» **EXERCISE REQUIREMENTS**:
Rewrite the material from the line containing "This screenshot has width=1181, height=803." through the line containing "(x=158, y=604)", both included. Leave the requests unchanged, and in the answers multiply each coordinate by 1.9 and round it to a whole number, with halves rounded up.
* start *
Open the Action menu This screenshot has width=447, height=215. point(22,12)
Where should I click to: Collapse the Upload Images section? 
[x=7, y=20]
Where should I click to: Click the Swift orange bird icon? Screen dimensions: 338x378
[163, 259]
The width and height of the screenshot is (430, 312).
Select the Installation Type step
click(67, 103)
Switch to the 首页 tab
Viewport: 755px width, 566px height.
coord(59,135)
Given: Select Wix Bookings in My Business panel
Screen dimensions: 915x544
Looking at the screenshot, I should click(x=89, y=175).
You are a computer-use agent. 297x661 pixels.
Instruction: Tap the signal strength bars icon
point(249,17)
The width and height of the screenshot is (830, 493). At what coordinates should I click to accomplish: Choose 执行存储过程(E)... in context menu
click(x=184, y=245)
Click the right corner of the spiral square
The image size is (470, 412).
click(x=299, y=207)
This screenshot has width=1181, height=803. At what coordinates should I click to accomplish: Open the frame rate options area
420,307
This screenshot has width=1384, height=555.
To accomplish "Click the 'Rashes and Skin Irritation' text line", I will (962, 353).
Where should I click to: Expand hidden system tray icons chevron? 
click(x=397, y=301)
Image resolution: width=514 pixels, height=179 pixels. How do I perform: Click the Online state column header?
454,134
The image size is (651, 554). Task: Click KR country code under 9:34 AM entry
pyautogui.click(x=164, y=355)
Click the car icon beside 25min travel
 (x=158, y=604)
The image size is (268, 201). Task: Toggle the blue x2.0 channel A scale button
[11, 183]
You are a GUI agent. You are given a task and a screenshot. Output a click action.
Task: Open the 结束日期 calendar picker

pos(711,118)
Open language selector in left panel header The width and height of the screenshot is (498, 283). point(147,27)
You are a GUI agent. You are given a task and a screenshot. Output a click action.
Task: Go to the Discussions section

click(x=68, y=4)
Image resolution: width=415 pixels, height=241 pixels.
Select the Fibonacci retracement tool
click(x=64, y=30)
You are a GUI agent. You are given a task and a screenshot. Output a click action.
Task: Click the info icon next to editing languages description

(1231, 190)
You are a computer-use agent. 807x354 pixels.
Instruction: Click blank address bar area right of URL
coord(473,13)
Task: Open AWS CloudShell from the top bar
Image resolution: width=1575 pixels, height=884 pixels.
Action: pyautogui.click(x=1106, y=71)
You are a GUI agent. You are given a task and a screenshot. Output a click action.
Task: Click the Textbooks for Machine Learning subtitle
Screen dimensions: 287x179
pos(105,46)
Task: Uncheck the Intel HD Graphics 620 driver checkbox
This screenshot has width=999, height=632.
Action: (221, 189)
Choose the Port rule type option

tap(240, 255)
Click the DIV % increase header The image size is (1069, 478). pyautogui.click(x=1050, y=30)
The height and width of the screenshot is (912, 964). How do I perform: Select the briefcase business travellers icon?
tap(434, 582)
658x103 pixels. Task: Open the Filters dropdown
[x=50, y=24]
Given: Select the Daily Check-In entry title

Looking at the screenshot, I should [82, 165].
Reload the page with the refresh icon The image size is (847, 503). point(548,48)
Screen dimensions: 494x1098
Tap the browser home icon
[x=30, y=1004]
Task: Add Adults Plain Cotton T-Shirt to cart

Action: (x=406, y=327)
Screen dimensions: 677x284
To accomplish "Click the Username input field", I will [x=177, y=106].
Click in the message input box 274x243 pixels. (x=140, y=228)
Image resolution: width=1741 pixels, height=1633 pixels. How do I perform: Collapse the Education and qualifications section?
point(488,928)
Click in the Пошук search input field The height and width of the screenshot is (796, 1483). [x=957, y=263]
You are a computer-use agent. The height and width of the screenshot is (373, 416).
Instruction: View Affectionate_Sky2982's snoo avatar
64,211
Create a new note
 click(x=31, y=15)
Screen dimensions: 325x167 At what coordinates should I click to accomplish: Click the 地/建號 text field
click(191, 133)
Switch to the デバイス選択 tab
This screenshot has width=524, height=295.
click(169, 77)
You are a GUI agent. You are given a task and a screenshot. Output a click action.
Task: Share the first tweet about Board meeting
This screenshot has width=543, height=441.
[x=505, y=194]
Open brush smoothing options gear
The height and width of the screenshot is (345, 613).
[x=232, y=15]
* end *
» **RESULT BELOW**:
This screenshot has width=1181, height=803. At what coordinates should I click to accomplish: Open the frame rate options area
798,583
This screenshot has width=1384, height=555.
To accomplish "Click the 'Rashes and Skin Irritation' text line", I will (1828, 671).
Where should I click to: Expand hidden system tray icons chevron? 
click(x=754, y=572)
Image resolution: width=514 pixels, height=179 pixels. How do I perform: Click the Online state column header?
863,255
The image size is (651, 554). Task: Click KR country code under 9:34 AM entry
pyautogui.click(x=312, y=675)
Click the car icon beside 25min travel
 (x=300, y=1148)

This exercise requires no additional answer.